Easily Improve Any GAN with Metropolis-Hastings

Create higher fidelity samples with no additional training in TensorFlow 2

How can we improve our GAN with as little work as possible? (Image from Pixabay )

Ever had trouble getting believable outputs from your GAN? In this article we are going to review a recent improvement to GANs that boosts output quality with an easy-to-follow Tensorflow 2 implementation to get your own Metropolis-Hastings GAN off the ground!

About the Paper

In late 2018, Uber Engineering released a paper entitled “Metropolis- Hastings Generative Adversarial Networks” (2018, Turner et al.), in which the authors introduce a simple trick that improves the output of GANs with no additional train time of the GAN. If you are not very familiar with GANs, I suggest reading this article before proceeding to get a better understand of the models we are dealing with.

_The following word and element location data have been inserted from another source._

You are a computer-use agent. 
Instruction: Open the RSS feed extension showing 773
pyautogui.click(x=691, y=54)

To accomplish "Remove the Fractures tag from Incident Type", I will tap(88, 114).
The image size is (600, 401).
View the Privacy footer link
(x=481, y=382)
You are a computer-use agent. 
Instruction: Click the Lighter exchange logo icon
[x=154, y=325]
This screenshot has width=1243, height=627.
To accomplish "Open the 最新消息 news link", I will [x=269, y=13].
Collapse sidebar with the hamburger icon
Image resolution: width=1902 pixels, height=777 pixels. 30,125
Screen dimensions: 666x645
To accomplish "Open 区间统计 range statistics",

A visual from “Metropolis-Hastings Generative Adversarial Networks” (2018, Turner et al.) showing how MH can improve the outputs of Progressive GANs

The basic premise of Uber’s work is that the discriminator, which is normally thrown out after training, contains valuable information in determining which samples resemble the true data distribution. The authors propose a novel sampling scheme in which samples are drawn from the latent space of the generator using Metropolis-Hastings with the discriminator choosing which generated samples to accept.

Figure 1: The Metropolis-Hastings GAN pseudocode from the Uber paper

What’s ingenious about this method is that it works with any GAN architecture or loss function , as MH-GAN is really just a post-training sampling methodology. Before we show how to apply this sampling method, let’s first train a GAN to use it on!

Training our GAN in TensorFlow 2

To start on our journey of training a MH-GAN, we are first going to a train a Least-Squares GAN due to its stability and ease of implementation. I included a link at the bottom of the article if you want to learn more about LS-GANs. For the data, we are going to be working with the Fashion MNIST dataset included in TensorFlow so these results are easy to replicate at home!

Please note that some of the training code below is adapted from the official TensorFlow DC-GAN tutorial located here :

Note that we are also using the tensorflow-addons package to implement some more advanced functionality such as the Ranger optimizer and Mish activation layers to smooth the training process.

Defining Our Generator and Discriminator

The next step in training our LS-GAN is to defining our generator and discriminator objects to feed into our LS-GAN class:

We have a base class to train a Least-Squares GAN as well as a generator and discriminator to feed into it, now its time to dive into implementing the MH-GAN!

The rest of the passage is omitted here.